Some of it is strategy, driven by fears that a broad bill can’t overcome opposition from doctors. Some of it is politics, an attempt to give Gov. Kathleen Sebelius and her fellow abortion-rights supporters in the Legislature a black mark. Some of it is passion, driven by the belief that abortion is inherently different.

Political roadblock

What it all means is that abortion clinics aren’t likely to face stricter regulation as long as Sebelius is governor and has enough political allies.

“At some point, after you’ve tried and failed several times, it becomes time to look at alternative ways to solve the problem,” said Senate Majority Leader Derek Schmidt, R-Independence. “If we want to solve the problem, we have to have a bill the governor will sign.”

Sebelius vetoed bills in 2003 and 2005 to require the Department of Health and Environment to set minimum health and safety standards for abortion clinics. The House Health and Human Services last week rewrote a bill regulating all office-based surgeries so that it was identical to the one Sebelius rejected last year.

Last year, supporters of the bill fell only two votes short of the two-thirds majority needed to override the veto in the House. This year, Sebelius and all 125 House seats are up for election.

“Is there a possibility, because it’s an election year, one could have a change of heart?” said Sen. Mark Gilstrap, D-Kansas City, who supports such regulation.

Bills raise suspicions

Bills regulating abortion clinics immediately create suspicions that the goal is to burden some clinics with enough rules to shut them down.

Rep. Brenda Landwehr, R-Wichita, who led the House committee’s work on this year’s bill, noted that because of the U.S. Supreme Court’s Roe v. Wade decision in 1973, states can’t ban most abortions.

However, she acknowledged that when it comes to the clinics, “If I could shut them all down, I would.”

Landwehr and other abortion opponents have political and strategic reasons to pursue a bill dealing with only abortion clinics.

Narrow wording

It’s easier to make a political point with a narrow bill. Sebelius might sign a broad bill, then point to that action to blunt anti-abortion activists’ criticism of her during a campaign.

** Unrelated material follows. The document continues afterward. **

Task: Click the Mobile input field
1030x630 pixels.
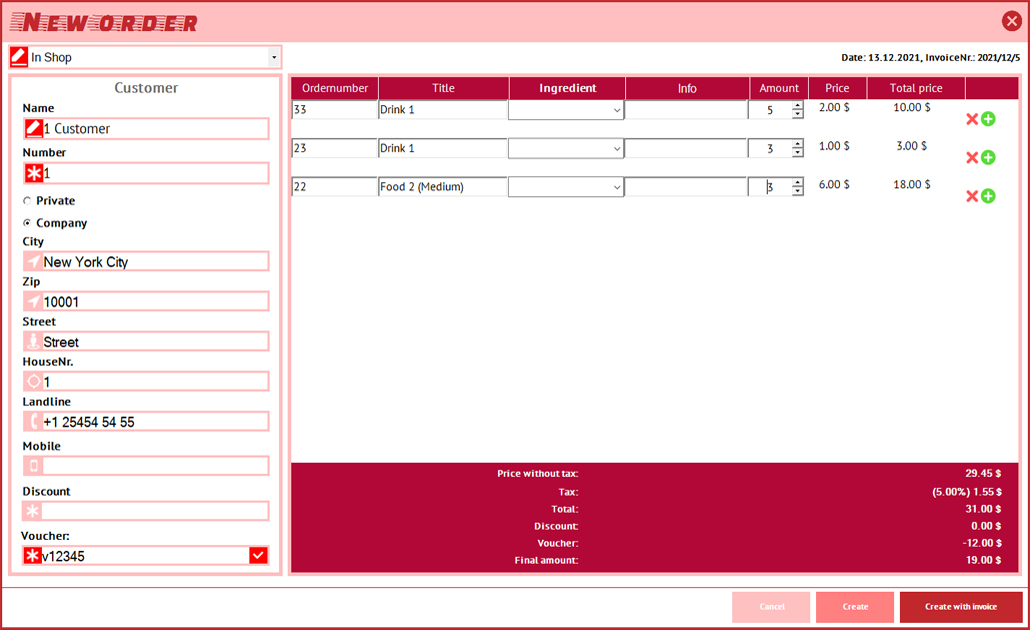Action: [x=155, y=466]
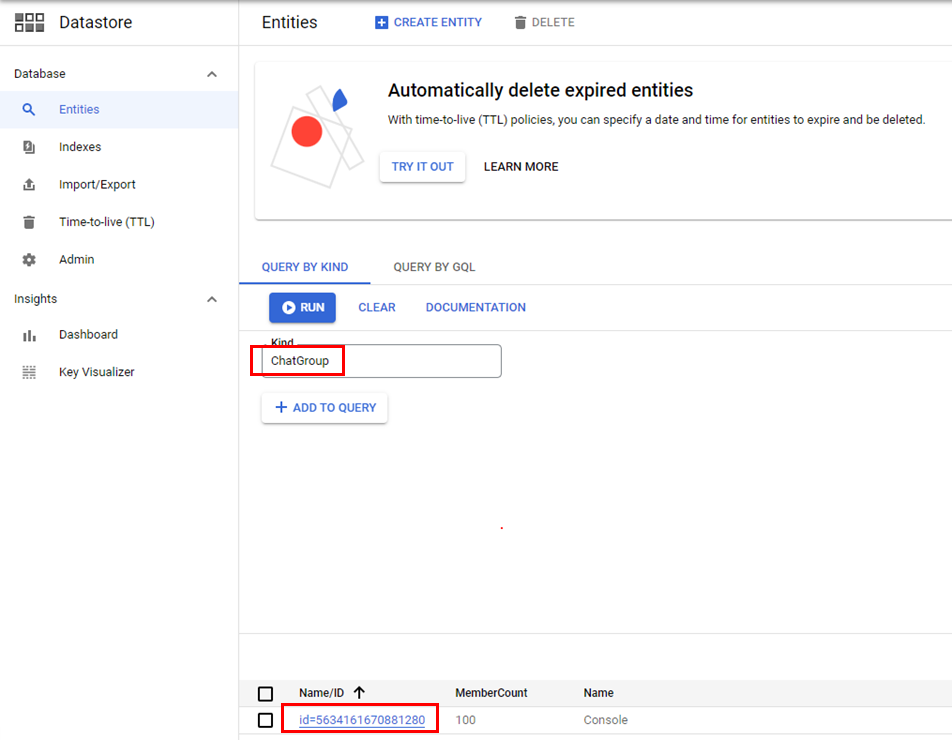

Anti-abortion activists also doubt whether a broad bill would pass because of opposition from the Kansas Medical Society. It prefers to work with the State Board of Healing Arts, which licenses physicians, on such standards.

But abortion opponents also want to make a case that abortion is riskier and more traumatic than other procedures.

Like other abortion rights supporters, Peter Brownlie, chief executive officer of Planned Parenthood of Kansas and Mid-Missouri, can marshal statistics to show that abortion is less risky than other procedures. But he understands why opponents argue the opposite.

“The intent and hope is that if they make those kinds of claims repeatedly, they will stick,” he said.

Incidents loom large

Two incidents last year have loomed large in abortion opponents’ arguments.

The first was the death of a 19-year-old Texas woman last year after she had had an abortion in Wichita. An autopsy listed the cause as complications from the abortion, but the Board of Healing Arts said neither Dr. George Tiller nor his staff were responsible.

The board also revoked the medical license of Dr. Krishna Rajanna over conditions at his Kansas City, Kan., clinic – two years after abortion opponents complained.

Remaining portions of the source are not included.